21 And he shall bring his forfeit unto the LORD, unto the door of the tent of meeting, even a ram for a guilt-offering.
Hij moet voor boete Jahweh een ram als schuldoffer brengen aan de ingang van de openbaringstent.
22 And the priest shall make atonement for him with the ram of the guilt-offering before the LORD for his sin which he hath sinned; and he shall be forgiven for his sin which he hath sinned.
De priester moet voor het aanschijn van Jahweh door den ram van het schuldoffer voor hem verzoening verkrijgen voor de zonde, die hij heeft bedreven; dan zal hem de zonde, die hij heeft bedreven, worden vergeven.
23 And when ye shall come into the land, and shall have planted all manner of trees for food, then ye shall count the fruit thereof as forbidden; three years shall it be as forbidden unto you; it shall not be eaten.
Wanneer gij in het land zijt gekomen en allerlei vruchtbomen plant, dan moet ge hun vruchten als hun voorhuid beschouwen; drie jaren moeten ze als onbesneden voor u zijn, en mag er niet van worden gegeten.
24 And in the fourth year all the fruit thereof shall be holy, for giving praise unto the LORD.
In het vierde jaar moeten al hun vruchten als feestgaven aan God worden gewijd.
25 But in the fifth year may ye eat of the fruit thereof, that it may yield unto you more richly the increase thereof: I am the LORD your God.
In het vijfde jaar moogt ge de vruchten ervan eten; zo zult ge de opbrengst ervan nog vermeerderen. Ik ben Jahweh, uw God!
26 Ye shall not eat with the blood; neither shall ye practise divination nor soothsaying.
Gij moogt niet op de bergen eten, en u niet afgeven met waarzeggerij of toverij.
27 Ye shall not round the corners of your heads, neither shalt thou mar the corners of thy beard.
Ge moogt uw haar aan uw slapen niet afscheren, de rand van uw baard niet korten,
28 Ye shall not make any cuttings in your flesh for the dead, nor imprint any marks upon you: I am the LORD.
uw lichaam niet kerven om een dode, en geen figuren in uw lichaam snijden. Ik ben Jahweh!
29 Profane not thy daughter, to make her a harlot, lest the land fall into harlotry, and the land become full of lewdness.
Gij zult uw dochter niet ontwijden door ze tot ontucht aan te zetten, zodat het land losbandig wordt en vol liederlijkheid.
30 Ye shall keep My sabbaths, and reverence My sanctuary: I am the LORD.
Onderhoudt mijn sabbatdagen, en hebt eerbied voor mijn heiligdom. Ik ben Jahweh!

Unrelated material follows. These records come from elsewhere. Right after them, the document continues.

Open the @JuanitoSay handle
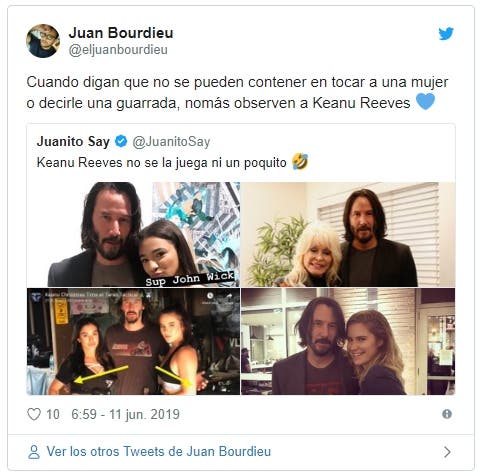The image size is (480, 476). [x=171, y=142]
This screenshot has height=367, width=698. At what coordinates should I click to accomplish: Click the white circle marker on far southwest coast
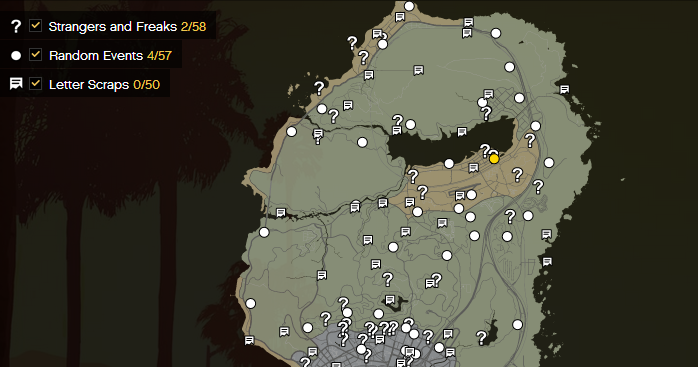tap(251, 304)
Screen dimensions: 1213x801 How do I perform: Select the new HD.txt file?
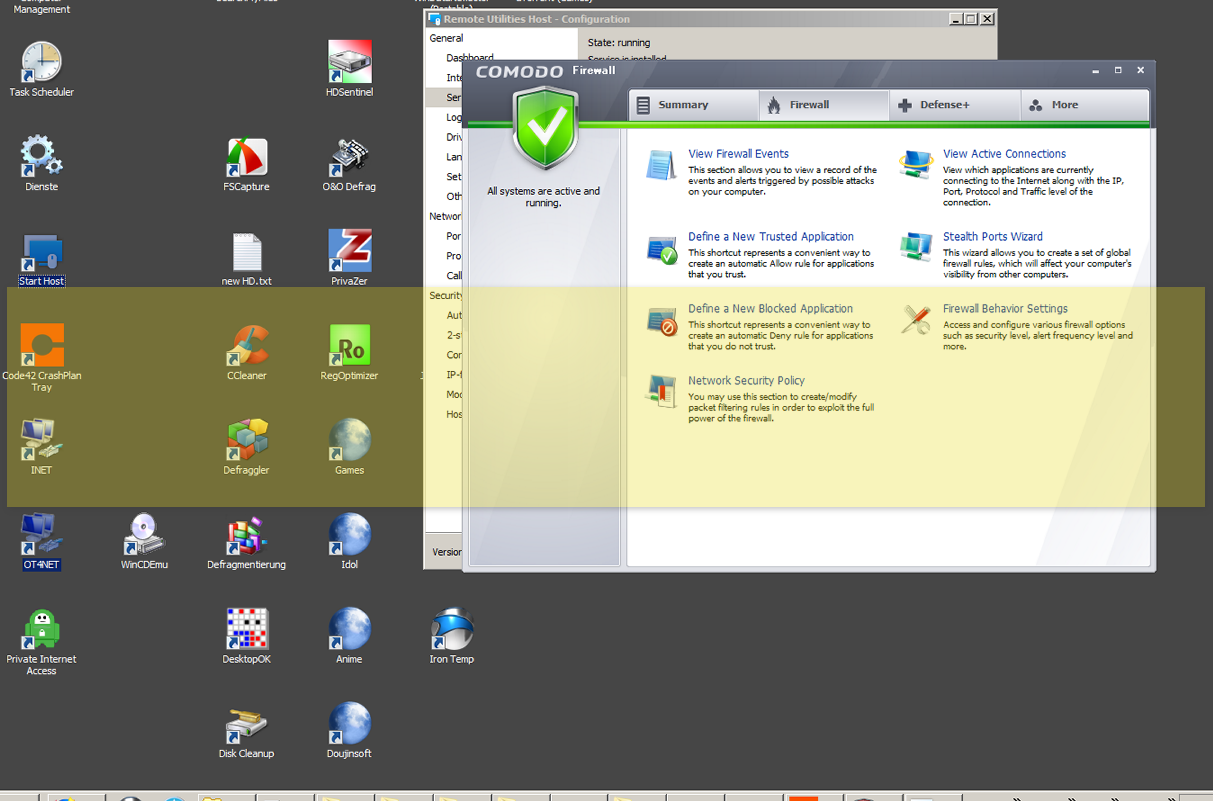point(246,253)
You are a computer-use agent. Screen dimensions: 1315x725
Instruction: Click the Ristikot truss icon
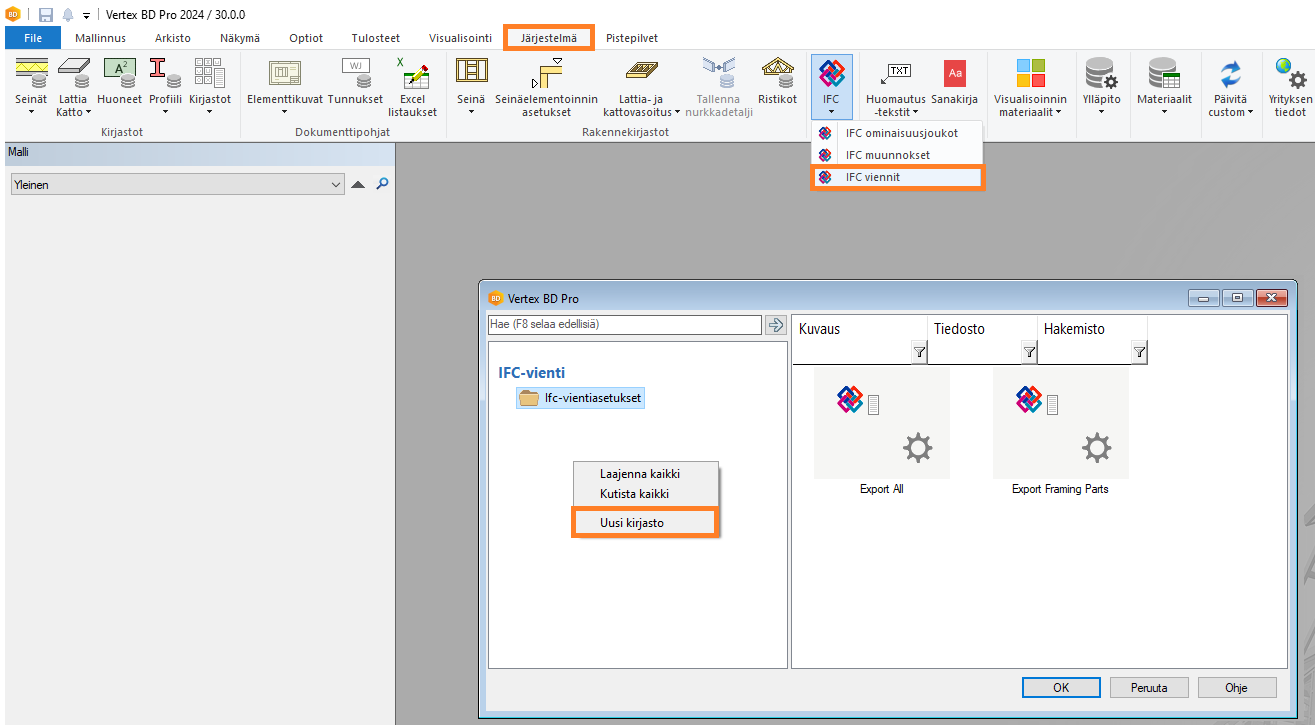pos(777,78)
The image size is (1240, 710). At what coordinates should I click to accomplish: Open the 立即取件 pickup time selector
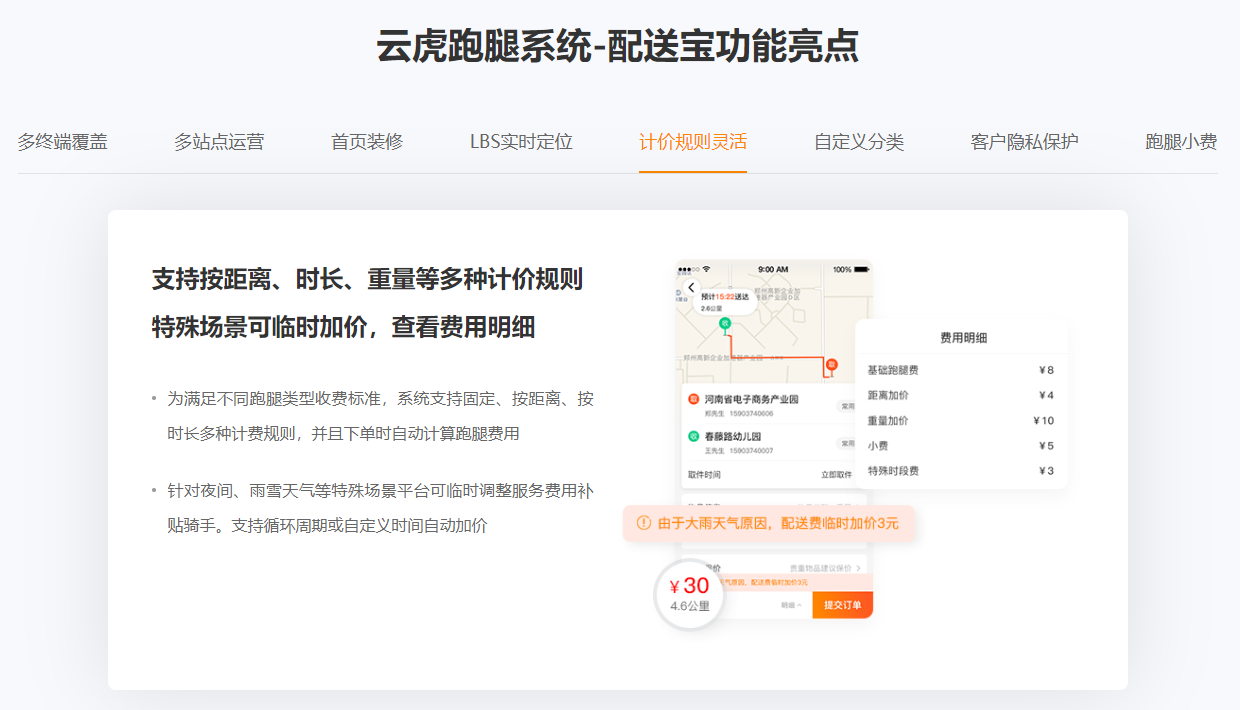pyautogui.click(x=836, y=475)
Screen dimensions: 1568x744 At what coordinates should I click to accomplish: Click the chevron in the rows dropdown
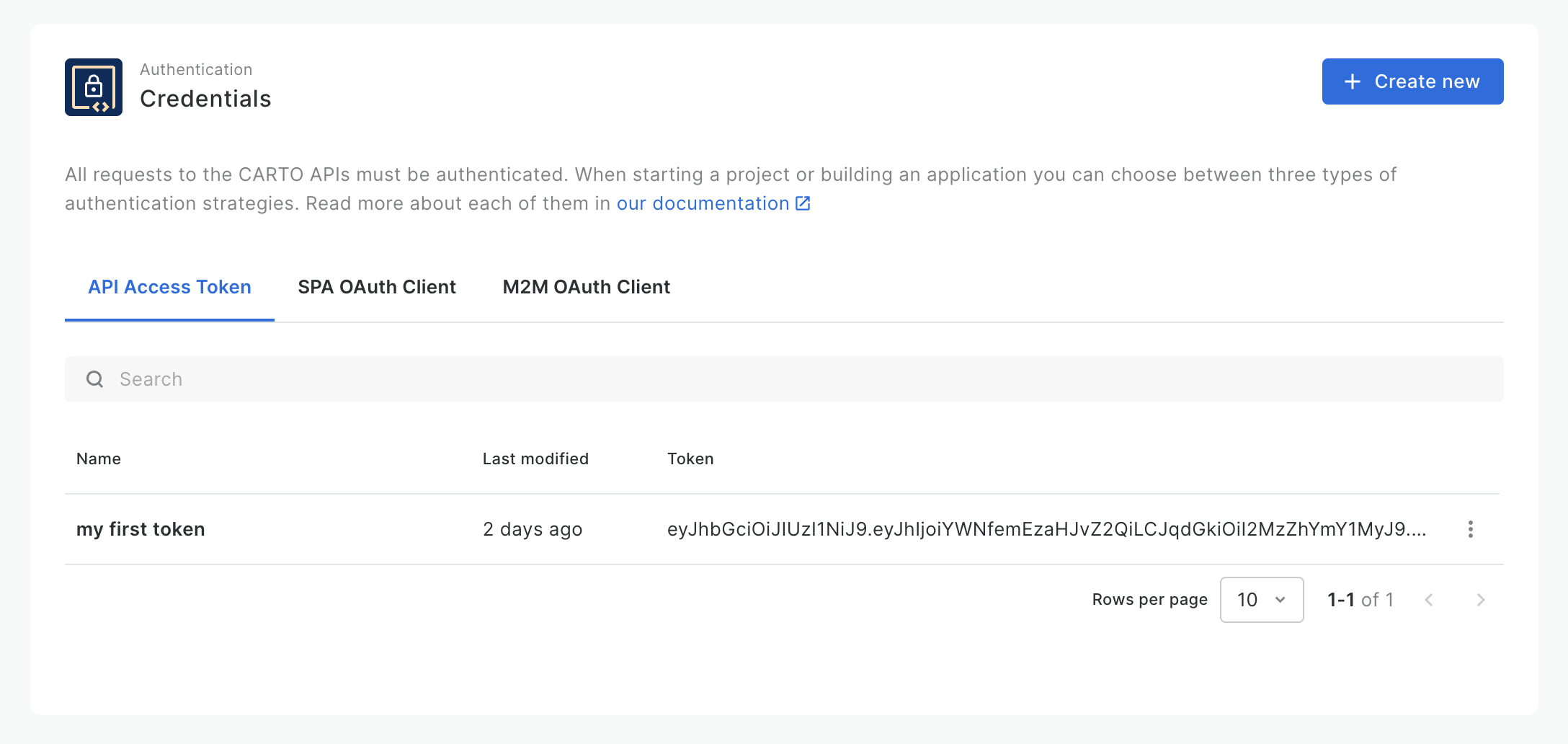click(x=1280, y=600)
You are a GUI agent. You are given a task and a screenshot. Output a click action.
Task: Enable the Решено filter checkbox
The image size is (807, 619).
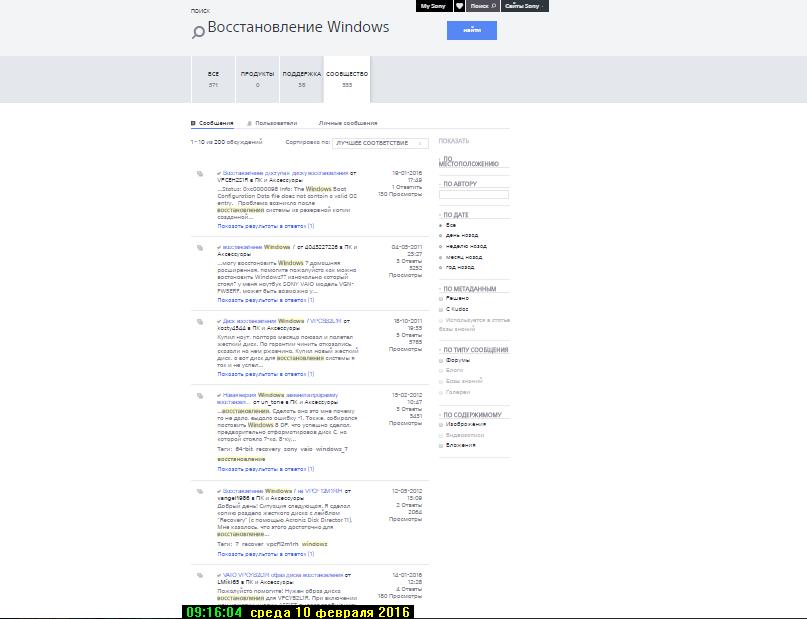coord(442,298)
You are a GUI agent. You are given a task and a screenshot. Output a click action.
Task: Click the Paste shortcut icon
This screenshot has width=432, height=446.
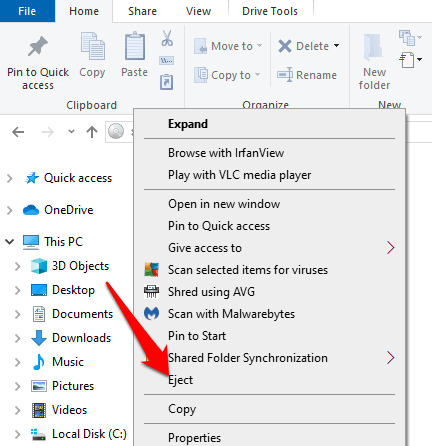tap(166, 82)
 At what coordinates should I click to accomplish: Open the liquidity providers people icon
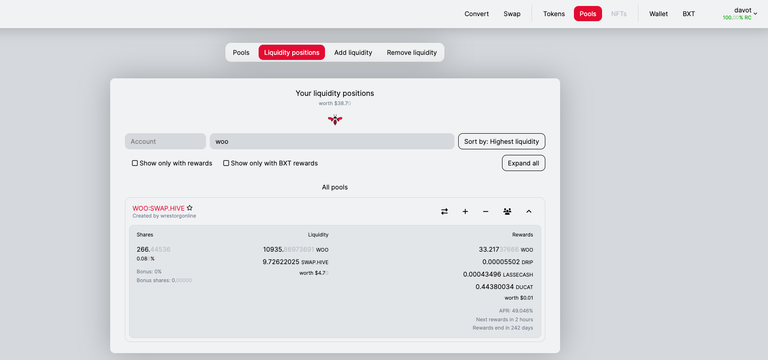point(507,212)

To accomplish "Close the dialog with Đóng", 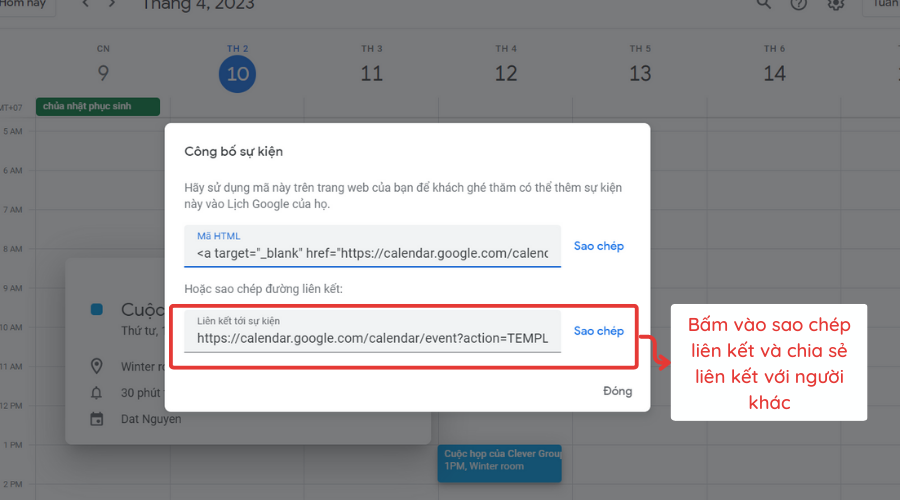I will tap(617, 391).
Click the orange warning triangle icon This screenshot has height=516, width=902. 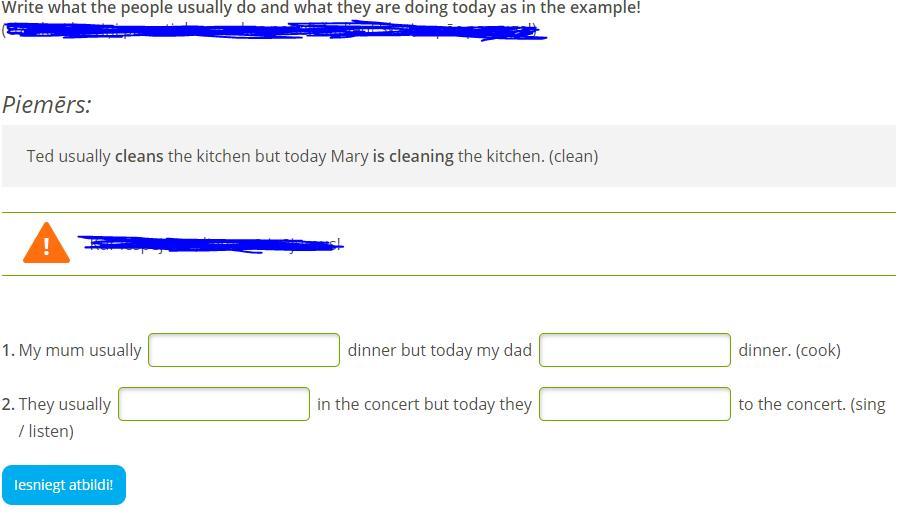46,244
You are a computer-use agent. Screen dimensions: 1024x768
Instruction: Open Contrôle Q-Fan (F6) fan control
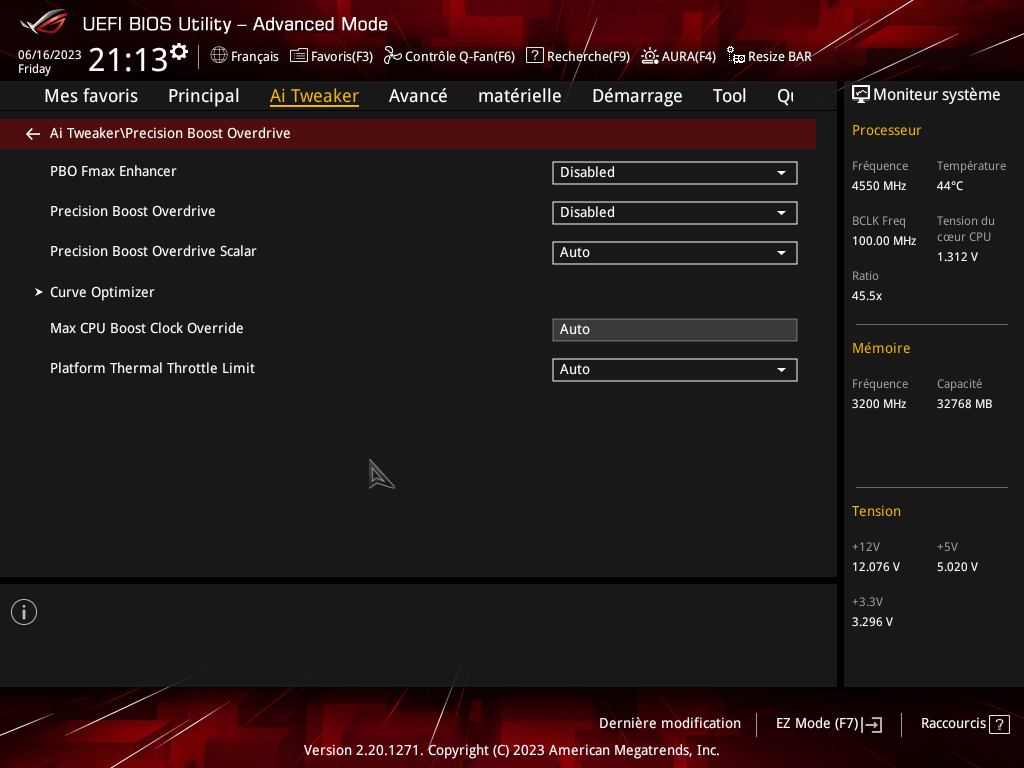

31 Turn ye not unto the ghosts, nor unto familiar spirits; seek them not out, to be defiled by them: I am the LORD your God.
Gij moogt uw toevlucht niet nemen tot spoken en waarzeggende geesten, en ze niet ondervragen; daardoor verontreinigt ge u. Ik ben Jahweh, uw God!
32 Thou shalt rise up before the hoary head, and honour the face of the old man, and thou shalt fear thy God: I am the LORD.
Sta op voor den grijsaard, heb eerbied voor de ouderdom, en vrees uw God. Ik ben Jahweh!
33 And if a stranger sojourn with thee in your land, ye shall not do him wrong.
Wanneer een vreemdeling bij u in het land woont, moogt ge hem niet verdrukken.
34 The stranger that sojourneth with you shall be unto you as the home-born among you, and thou shalt love him as thyself; for ye were strangers in the land of Egypt: I am the LORD your God.
Als uw eigen landgenoot moet u de vreemdeling zijn, die bij u woont, en gij zult hem beminnen als uzelf; want ook gij zijt vreemdeling in Egypte geweest. Ik ben Jahweh, uw God!
35 Ye shall do no unrighteousness in judgment, in meteyard, in weight, or in measure.
Weest niet oneerlijk bij de rechtspraak; niet oneerlijk in el, gewicht en maat.
36 Just balances, just weights, a just ephah, and a just hin, shall ye have: I am the LORD your God, who brought you out of the land of Egypt.
Een zuivere weegschaal, juiste gewichten, een juiste efa en hin moet ge hebben. Ik ben Jahweh, uw God, die u uit Egypte heb geleid!
37 And ye shall observe all My statutes, and all Mine ordinances, and do them: I am the LORD.
Onderhoudt dus al mijn voorschriften en geboden, en handelt er naar. Ik ben Jahweh!